Seductively Yours (The Wild McBrides 1) - Page 9

Jamie couldn’t help wondering if anyone had ever successfully turned Bobbie down. “It seems that I am.”

“Will you sit by me?”

“I would be delighted,” she assured him.

Bobbie looked from her grandson to Jamie. “He certainly seems taken with you. He’s usually shy with strangers.”

“Sam and I are pals, aren’t we, Sammy?”

He nodded and Jamie was pleased to see a shy smile playing at the corners of his mouth. Maybe she would even hear him laugh before the dinner party ended.

“Moo!” Abbie shouted gleefully, unwilling to be ignored for long.

Pushing the cart, Bobbie instructed Sam to follow her to the checkouts. He did, but he looked over his shoulder at Jamie until he was out of sight.

“Odd child,” she murmured, shaking her head in bemusement. She supposed he came by it honestly. The McBrides were a notoriously offbeat family, though Bobbie and her husband Caleb seemed to be the least scandal-prone of the bunch.

EXPECTING BOBBIE TO ANSWER her doorbell the next evening, Jamie was caught momentarily off guard when Trevor opened the door, instead. She recovered quickly, regarding him with a faint smile she knew he would have trouble interpreting. “Hello, handsome.”

She had always enjoyed flustering him, which probably explained why she tried to do so as often as possible. She figured it was as good a way as any to

keep him from realizing how often he flustered her.

She had suffered such a huge crush on him when she’d been a teenager, a crush she’d hoped at times that he shared. She had made no secret of her attraction to him, and she’d done everything possible to get his attention. It had shattered her secret daydreams when he had told her on the night before his graduation that he wouldn’t be seeing her anymore. He’d said they were too different—in age, in goals, in everything—and that there was no reason for them to pursue anything that couldn’t go anywhere. He had graduated and gone off to the East Coast for college and law school, and then had settled in Washington, D.C., with a wife from a suitably aristocratic Virginia family.

Even she didn’t know quite how she felt about him now, though her stomach still fluttered when he looked at her in that serious, searching way of his. Much the same way his son looked at her, she thought suddenly, realizing now why she’d reacted so strongly to young Sam.

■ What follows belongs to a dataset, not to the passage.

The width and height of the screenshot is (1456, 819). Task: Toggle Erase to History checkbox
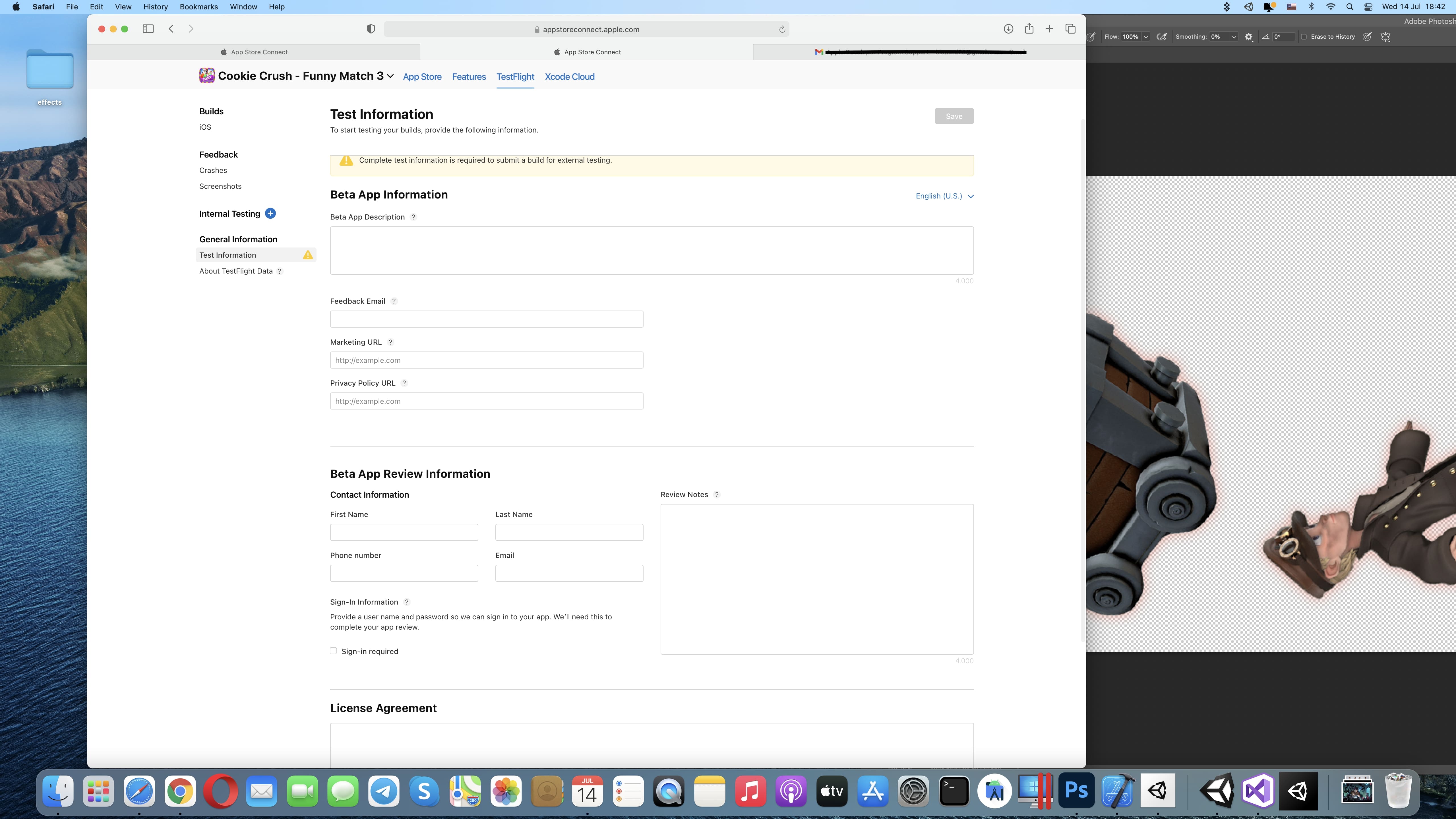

A lot of things had changed since the last time she and Trevor had been together. The three-year age difference no longer mattered, and the very different career paths they had chosen to pursue had somehow led them back to the same place. She was becoming increasingly curious to find out what else had changed since he had so awkwardly let her down before.

Trevor chose to acknowledge her teasing greeting with a rather formal, “Good evening, Jamie. Please come in. Mother’s in the kitchen putting finishing touches to dinner, but she’ll be out soon.”

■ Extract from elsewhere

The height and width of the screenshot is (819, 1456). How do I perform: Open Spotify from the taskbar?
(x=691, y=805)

She sauntered past him, giving an extra little flip to the vented skirt of her short, sleeveless sheath dress—just in case he was looking at her legs. She could hear several voices coming from the living room, and she turned to Trevor to stall for a moment before joining the others. “It was nice of your mother to invite me to dinner.”

“Are you kidding? You’re the family hero. Mom would have liked to have a parade in your honor, but she settled for a dinner party.”

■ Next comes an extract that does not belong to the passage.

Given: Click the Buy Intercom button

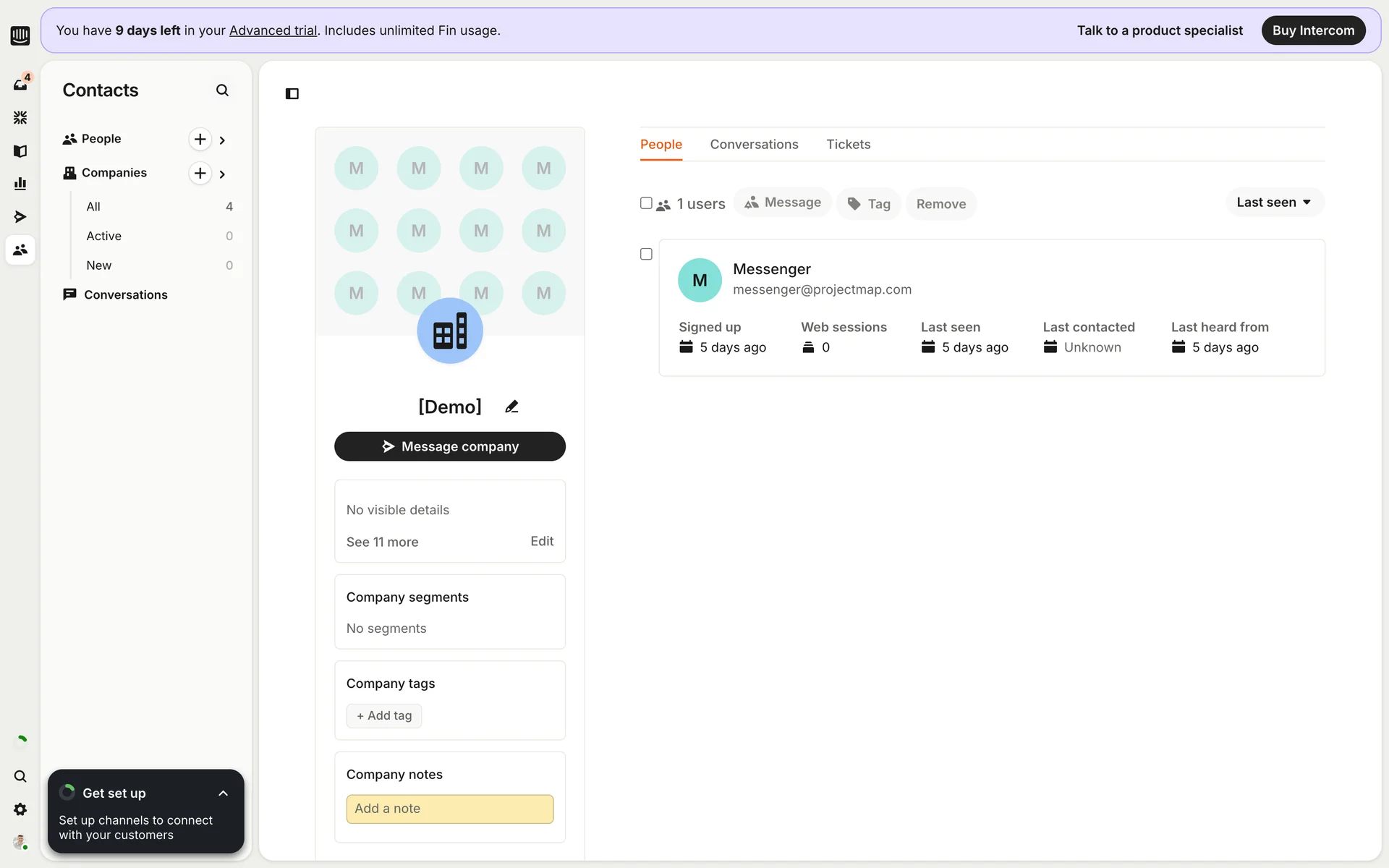Looking at the screenshot, I should 1313,30.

Jamie wrinkled her nose. “I tried to tell her it wasn’t necessary to make such a big deal of this. I really didn’t do anything all that spectacular.”

“You saved my son,” he said gently. “If Mom had insisted on a parade, I’d have gladly helped her plan it.”

Had she been prone to blushing, she would have been beet red. Instead, she reverted to dry humor. “But would you lead the band? You’d look really cute wearing one of those tall hats and holding a baton.”

He gave her a look. “As grateful as I am to you, there are limits.”

She laughed, pleased that she’d provoked him into acting more natural. She really didn’t want to spend the entire evening being treated like some sort of movie heroine—especially by Trevor.

She would just have to do her best to make him look at her in a different light, she mused.

3

CALEB MCBRIDE WAS the first to greet Jamie when Trevor escorted her into the living room. She smiled when he approached with a look of warm welcome on his pleasant face. Aware that there were other adults and several children in the room, she concentrated solely on her host for the moment.

Probably in his early sixties, Caleb had perfected the image of small-town Southern lawyer—genial, personable, courteous, but tough when he needed to be. Though she didn’t know him very well, Jamie had always liked him, even as she suspected that he was as consummate an actor as any she’d met on stage. Perhaps it was purely circumstance, but Caleb couldn’t have played his role in Honoria more perfectly if he’d followed a detailed script.

“It’s good to see you, Jamie,” he said, taking her hand in both of his. “After what you did, you will always be an honored guest in our home.”

She hoped she wouldn’t have to spend the entire evening trying to respond to comments like that. Deciding distraction was her best defense, she gave him a cheeky smile and said, “It’s always good to see you, too, Mr. McBride. I swear, you get better-looking every time I see you. If you weren’t married…”

He chuckled, obviously flattered. “If I weren’t married, I would still be twice your age.”